Abstract
389
Objectives The ability to non-invasively quantify beta cell mass (BCM) in the pancreas is valuable in the evaluation of the progression and treatment response in patients with Type-1 and Type-2 diabetes. This study examined the pharmacokinetics of a radiolabeled glucagon-like peptide (GLP-1) analog in PET imaging, to quantify the specific binding to GLP-1 receptor (GLP-1R) in a mini-pig model.
Methods Six male Ossabaw pigs (approximately 2-3 years old) were enrolled in a longitudinal study to monitor the progression of diabetes. All pigs underwent a 60 minute dynamic PET/CT scan of the abdomen on a Siemens 64-slice Biograph. Blood sampling was performed prior and throughout the PET acquisition. The PET uptake data was generated using CT-based ROIs for the connecting, duodenal, and splenic lobes of the pancreas. Pharmacokinetic modeling was performed using plasma input function and the kinetic analysis toolbox available on the Siemen’s Inveon Research Workplace 4.0 suite. The total distribution volume VT = (K1/k2)*(1+k3/k4) was estimated with reversible two-compartment model for each lobe of the pancreas.
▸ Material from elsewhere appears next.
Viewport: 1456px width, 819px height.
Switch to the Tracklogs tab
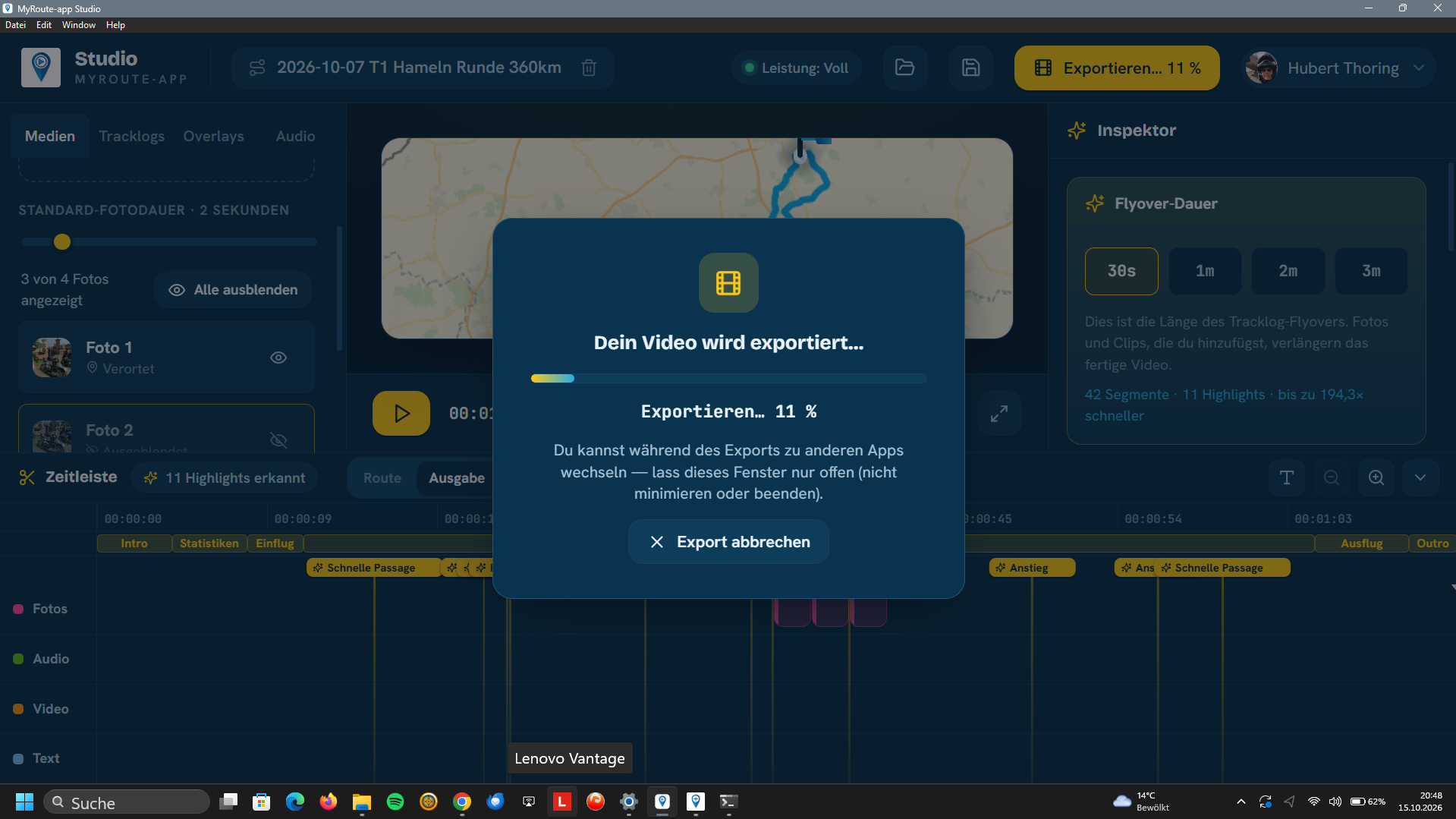point(131,136)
Results The total volume of distribution VT was significantly higher in the duodenal lobe compared to the splenic lobe (p < 0.5) but not significantly higher than the connecting lobe. In the splenic and duodenal lobes, VT was inversely correlated with the volume of the lobe, indicative of higher islet density in the duodenal lobe. The SUV analysis also showed higher radioactivity concentration per volume for the duodenal lobe.
Conclusions The islet density in the human pancreas has been reported to be about 2-fold higher in the splenic than the duodenal lobe. In this study, we showed through pharmacokinetics modeling that islet density in the duodenal lobe is higher than the splenic lobe in the porcine pancreas.